**Aim of the task:**
After locating the line that contains "Press Room (36, 2469)" in the following entries, reproduce it and each later line exactly, including the last.

**Material for the task:**
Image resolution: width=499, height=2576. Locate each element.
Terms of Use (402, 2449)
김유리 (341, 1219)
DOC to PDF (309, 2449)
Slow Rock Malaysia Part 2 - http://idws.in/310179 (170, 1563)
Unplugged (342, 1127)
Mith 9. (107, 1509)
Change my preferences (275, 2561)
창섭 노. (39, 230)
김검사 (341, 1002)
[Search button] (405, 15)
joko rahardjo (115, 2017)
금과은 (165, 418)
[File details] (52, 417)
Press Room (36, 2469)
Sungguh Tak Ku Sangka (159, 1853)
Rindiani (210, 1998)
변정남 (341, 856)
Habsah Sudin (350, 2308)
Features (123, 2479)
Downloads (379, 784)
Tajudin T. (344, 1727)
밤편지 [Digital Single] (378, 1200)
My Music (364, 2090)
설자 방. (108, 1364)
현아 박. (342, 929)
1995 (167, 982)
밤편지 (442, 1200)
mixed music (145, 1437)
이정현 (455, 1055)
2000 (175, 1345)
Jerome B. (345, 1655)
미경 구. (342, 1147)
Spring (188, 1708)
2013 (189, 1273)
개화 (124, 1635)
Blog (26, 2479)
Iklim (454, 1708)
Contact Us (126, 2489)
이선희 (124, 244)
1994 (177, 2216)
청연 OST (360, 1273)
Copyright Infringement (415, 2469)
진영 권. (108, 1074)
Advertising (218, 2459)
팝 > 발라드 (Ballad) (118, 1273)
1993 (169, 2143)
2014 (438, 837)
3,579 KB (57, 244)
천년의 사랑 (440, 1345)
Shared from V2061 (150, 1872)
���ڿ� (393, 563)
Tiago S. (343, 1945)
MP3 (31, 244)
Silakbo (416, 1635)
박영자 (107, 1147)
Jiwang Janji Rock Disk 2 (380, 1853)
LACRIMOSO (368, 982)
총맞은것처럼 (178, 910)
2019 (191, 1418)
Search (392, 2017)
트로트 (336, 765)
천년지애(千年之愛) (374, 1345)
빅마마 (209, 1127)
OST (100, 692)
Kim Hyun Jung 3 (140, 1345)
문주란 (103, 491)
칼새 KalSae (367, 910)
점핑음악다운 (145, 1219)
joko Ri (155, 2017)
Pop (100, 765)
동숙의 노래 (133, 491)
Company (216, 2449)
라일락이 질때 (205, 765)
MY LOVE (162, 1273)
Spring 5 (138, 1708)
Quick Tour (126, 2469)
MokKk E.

**Output for this exercise:**
Press Room (36, 2469)
Sungguh Tak Ku Sangka (159, 1853)
Rindiani (210, 1998)
변정남 (341, 856)
Habsah Sudin (350, 2308)
Features (123, 2479)
Downloads (379, 784)
Tajudin T. (344, 1727)
밤편지 [Digital Single] (378, 1200)
My Music (364, 2090)
설자 방. (108, 1364)
현아 박. (342, 929)
1995 (167, 982)
밤편지 (442, 1200)
mixed music (145, 1437)
이정현 (455, 1055)
2000 (175, 1345)
Jerome B. (345, 1655)
미경 구. (342, 1147)
Spring (188, 1708)
2013 (189, 1273)
개화 (124, 1635)
Blog (26, 2479)
Iklim (454, 1708)
Contact Us (126, 2489)
이선희 (124, 244)
1994 (177, 2216)
청연 OST (360, 1273)
Copyright Infringement (415, 2469)
진영 권. (108, 1074)
Advertising (218, 2459)
팝 > 발라드 (Ballad) (118, 1273)
1993 (169, 2143)
2014 (438, 837)
3,579 KB (57, 244)
천년의 사랑 (440, 1345)
Shared from V2061 (150, 1872)
���ڿ� (393, 563)
Tiago S. (343, 1945)
MP3 (31, 244)
Silakbo (416, 1635)
박영자 (107, 1147)
Jiwang Janji Rock Disk 2 (380, 1853)
LACRIMOSO (368, 982)
총맞은것처럼 (178, 910)
2019 (191, 1418)
Search (392, 2017)
트로트 (336, 765)
천년지애(千年之愛) (374, 1345)
빅마마 (209, 1127)
OST (100, 692)
Kim Hyun Jung 3 (140, 1345)
문주란 (103, 491)
칼새 KalSae (367, 910)
점핑음악다운 (145, 1219)
joko Ri (155, 2017)
Pop (100, 765)
동숙의 노래 (133, 491)
Company (216, 2449)
라일락이 질때 (205, 765)
MY LOVE (162, 1273)
Spring 5 (138, 1708)
Quick Tour (126, 2469)
MokKk E.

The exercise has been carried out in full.